INPUT FOR THIS TASK:
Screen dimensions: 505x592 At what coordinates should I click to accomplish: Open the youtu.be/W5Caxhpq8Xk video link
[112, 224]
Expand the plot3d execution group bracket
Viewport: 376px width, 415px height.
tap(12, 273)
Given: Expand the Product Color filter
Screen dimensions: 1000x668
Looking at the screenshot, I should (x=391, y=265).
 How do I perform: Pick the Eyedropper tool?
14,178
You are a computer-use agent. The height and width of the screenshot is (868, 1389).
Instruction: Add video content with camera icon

WHAT TO WORK ON: Type out the entries once more, precisely.

ANSWER SPACE:
Screen dimensions: 505x592 At what coordinates should I click to accomplish: Open the youtu.be/W5Caxhpq8Xk video link
[112, 224]
Expand the plot3d execution group bracket
Viewport: 376px width, 415px height.
tap(12, 273)
Given: Expand the Product Color filter
Screen dimensions: 1000x668
Looking at the screenshot, I should (x=391, y=265).
 How do I perform: Pick the Eyedropper tool?
14,178
You are a computer-use agent. The height and width of the screenshot is (868, 1389).
Instruction: Add video content with camera icon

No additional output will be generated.